[ENTRIES SHOWN — start]

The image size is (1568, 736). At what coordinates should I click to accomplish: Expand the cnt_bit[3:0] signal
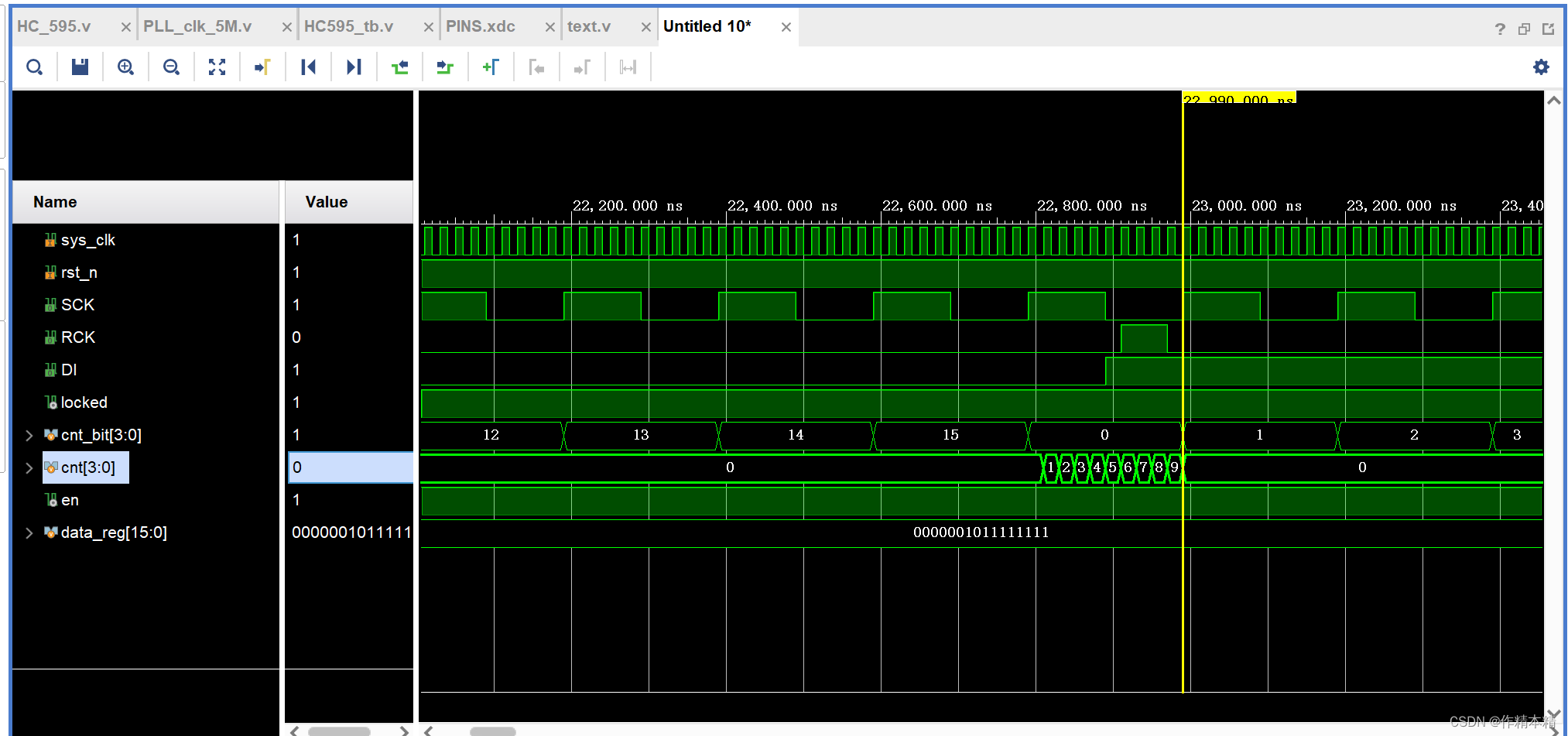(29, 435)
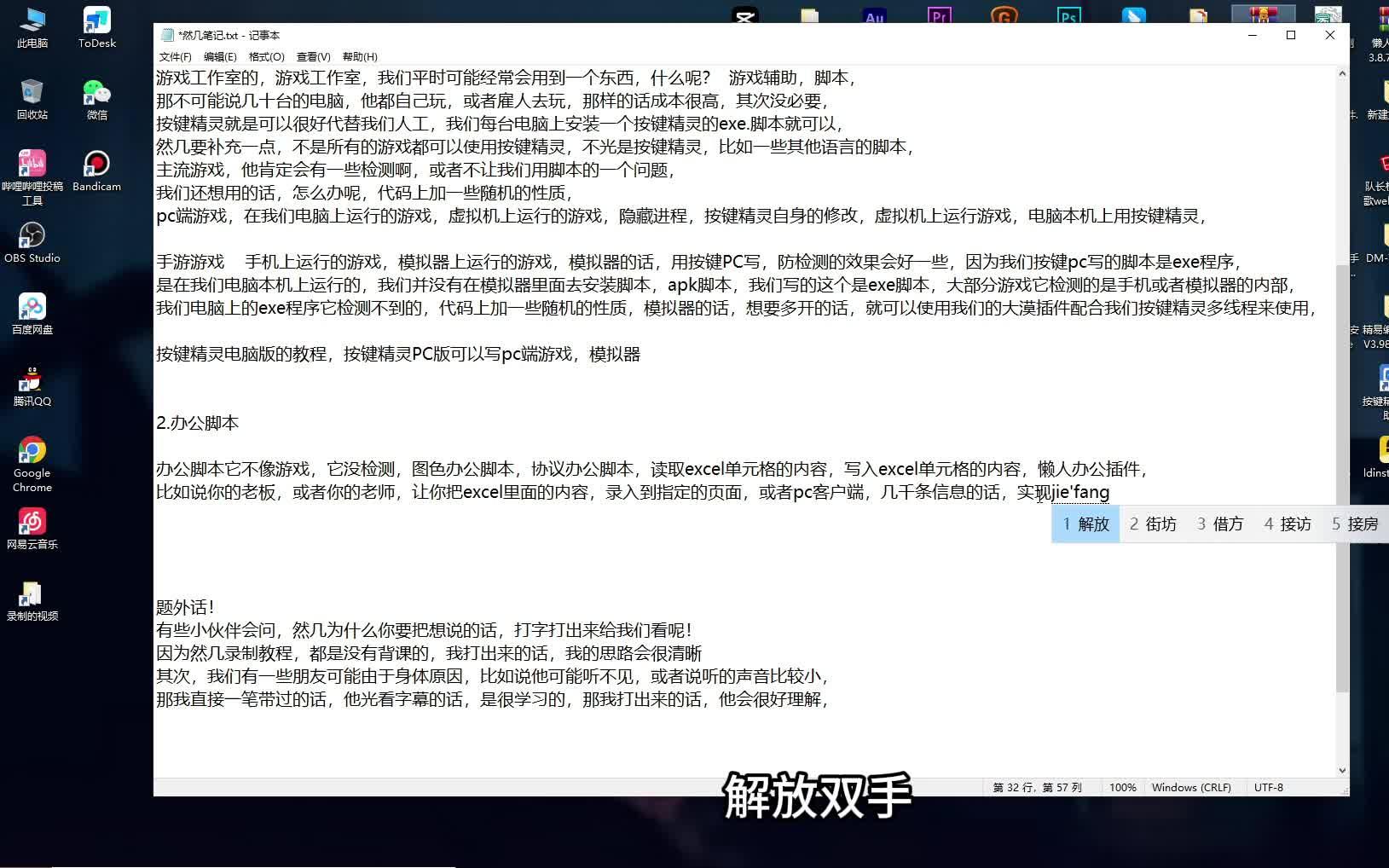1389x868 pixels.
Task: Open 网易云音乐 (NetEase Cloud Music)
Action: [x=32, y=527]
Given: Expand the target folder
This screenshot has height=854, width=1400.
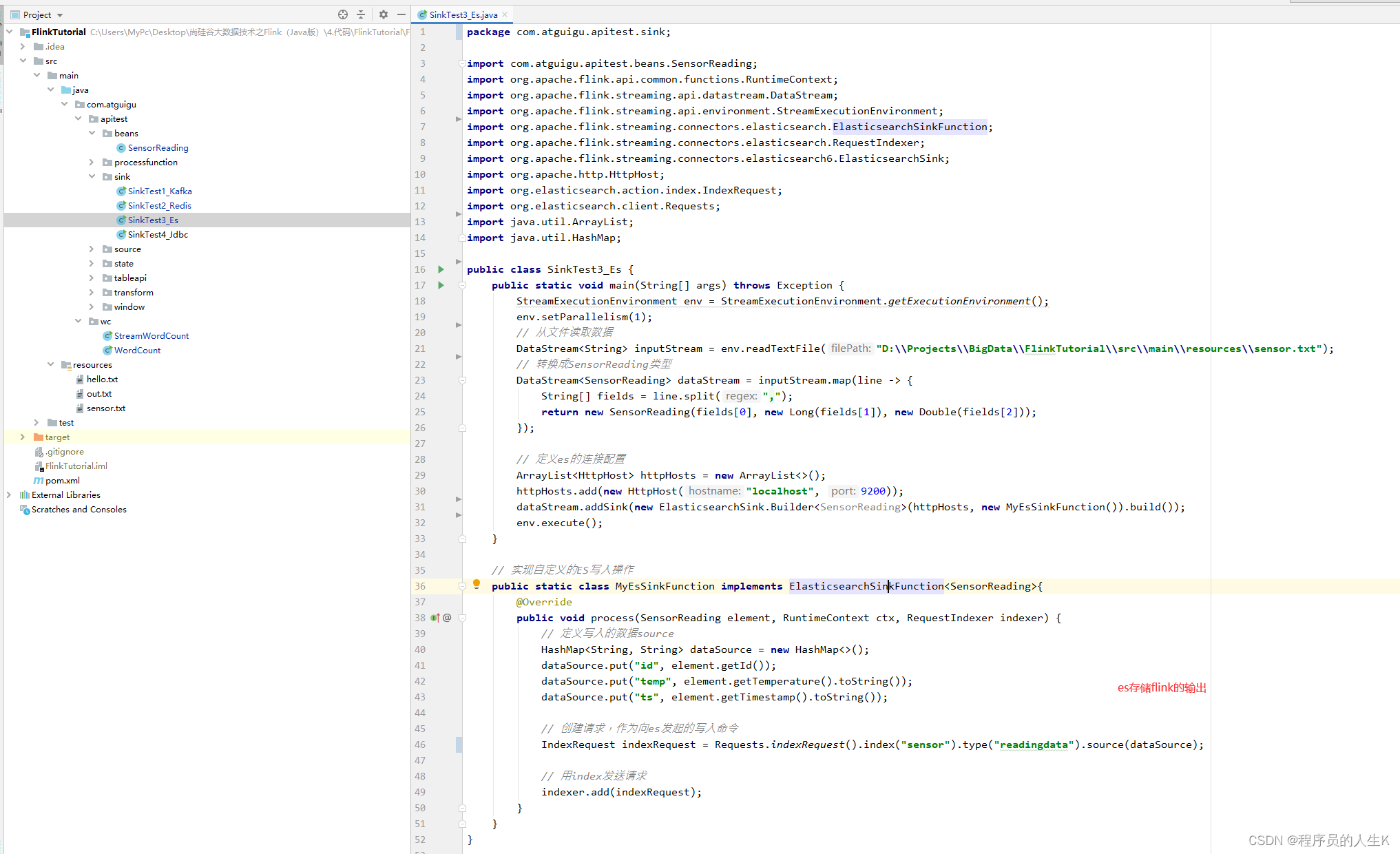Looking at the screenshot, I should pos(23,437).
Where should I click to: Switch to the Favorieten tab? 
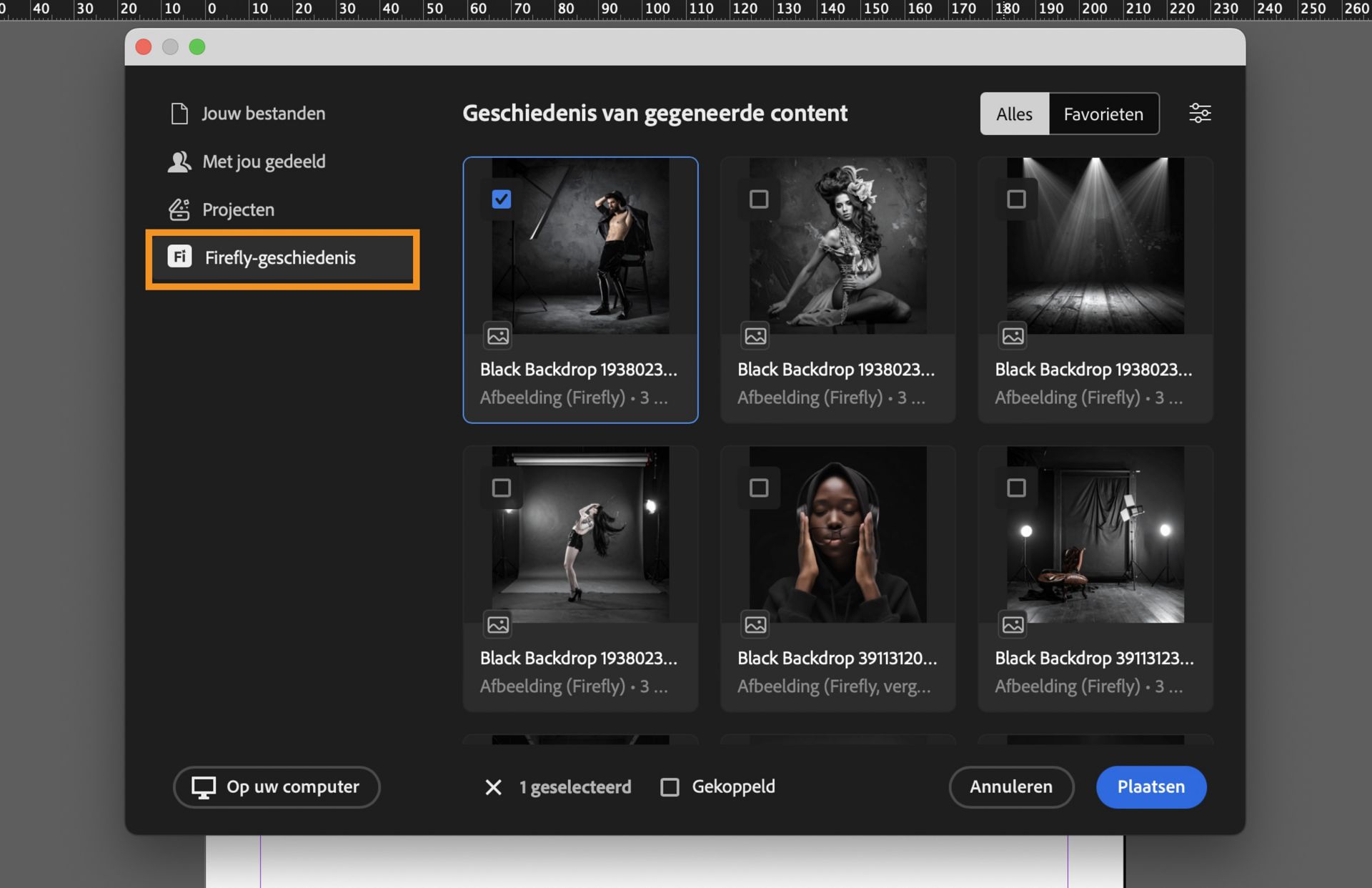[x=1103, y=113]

[ENTRIES SHOWN — finish]

EXERCISE DIRECTIONS: Your copy must hold every record above in its exact wording and must hold no pictures.

YOUR SOLUTION:
The image size is (1568, 736). At what coordinates should I click to accomplish: Expand the cnt_bit[3:0] signal
(29, 435)
1389x868 pixels.
Task: Open 网易云音乐 (NetEase Cloud Music)
Action: [x=32, y=527]
Given: Expand the target folder
This screenshot has height=854, width=1400.
Looking at the screenshot, I should pos(23,437).
Where should I click to: Switch to the Favorieten tab? 
[x=1103, y=113]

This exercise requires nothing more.